### Work item
Reproduce the data shown below exactly.

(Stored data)
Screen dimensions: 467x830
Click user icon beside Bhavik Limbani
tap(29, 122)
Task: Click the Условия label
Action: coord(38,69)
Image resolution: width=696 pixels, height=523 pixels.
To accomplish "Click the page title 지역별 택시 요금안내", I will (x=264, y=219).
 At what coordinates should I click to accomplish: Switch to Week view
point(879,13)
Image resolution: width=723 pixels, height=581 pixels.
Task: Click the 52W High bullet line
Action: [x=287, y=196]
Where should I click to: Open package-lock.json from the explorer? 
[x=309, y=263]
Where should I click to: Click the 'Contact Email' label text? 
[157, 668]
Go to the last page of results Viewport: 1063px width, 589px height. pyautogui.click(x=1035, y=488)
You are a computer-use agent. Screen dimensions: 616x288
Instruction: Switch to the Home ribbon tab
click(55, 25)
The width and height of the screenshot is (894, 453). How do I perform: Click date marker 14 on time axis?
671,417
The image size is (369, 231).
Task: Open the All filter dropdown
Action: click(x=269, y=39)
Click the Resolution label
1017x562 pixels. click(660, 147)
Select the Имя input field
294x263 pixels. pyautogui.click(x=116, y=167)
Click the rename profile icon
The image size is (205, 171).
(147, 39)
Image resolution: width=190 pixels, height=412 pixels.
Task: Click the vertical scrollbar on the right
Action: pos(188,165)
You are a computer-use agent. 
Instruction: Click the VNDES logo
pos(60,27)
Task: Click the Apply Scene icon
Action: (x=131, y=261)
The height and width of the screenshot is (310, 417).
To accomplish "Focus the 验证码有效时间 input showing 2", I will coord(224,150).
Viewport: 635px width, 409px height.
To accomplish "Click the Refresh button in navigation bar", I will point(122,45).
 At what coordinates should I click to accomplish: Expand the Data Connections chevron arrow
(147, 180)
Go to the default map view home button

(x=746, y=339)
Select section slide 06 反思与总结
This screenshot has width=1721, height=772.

### Solved problem
Screen dimensions: 467x830
Click user icon beside Bhavik Limbani
tap(29, 122)
Task: Click the Условия label
Action: coord(38,69)
Image resolution: width=696 pixels, height=523 pixels.
To accomplish "Click the page title 지역별 택시 요금안내", I will (x=264, y=219).
 At what coordinates should I click to accomplish: Switch to Week view
point(879,13)
Image resolution: width=723 pixels, height=581 pixels.
Task: Click the 52W High bullet line
Action: [x=287, y=196]
Where should I click to: Open package-lock.json from the explorer? 
[x=309, y=263]
Where should I click to: Click the 'Contact Email' label text? 
[157, 668]
Go to the last page of results Viewport: 1063px width, 589px height. pyautogui.click(x=1035, y=488)
You are a computer-use agent. Screen dimensions: 616x288
Instruction: Switch to the Home ribbon tab
click(55, 25)
The width and height of the screenshot is (894, 453). How do I perform: Click date marker 14 on time axis?
671,417
The image size is (369, 231).
Task: Open the All filter dropdown
Action: click(x=269, y=39)
Click the Resolution label
1017x562 pixels. click(660, 147)
Select the Имя input field
294x263 pixels. pyautogui.click(x=116, y=167)
Click the rename profile icon
The image size is (205, 171).
(147, 39)
Image resolution: width=190 pixels, height=412 pixels.
Task: Click the vertical scrollbar on the right
Action: pos(188,165)
You are a computer-use agent. 
Instruction: Click the VNDES logo
pos(60,27)
Task: Click the Apply Scene icon
Action: (x=131, y=261)
The height and width of the screenshot is (310, 417).
To accomplish "Focus the 验证码有效时间 input showing 2", I will coord(224,150).
Viewport: 635px width, 409px height.
To accomplish "Click the Refresh button in navigation bar", I will point(122,45).
 At what coordinates should I click to accomplish: Expand the Data Connections chevron arrow
(147, 180)
Go to the default map view home button

(x=746, y=339)
Select section slide 06 反思与总结
This screenshot has width=1721, height=772.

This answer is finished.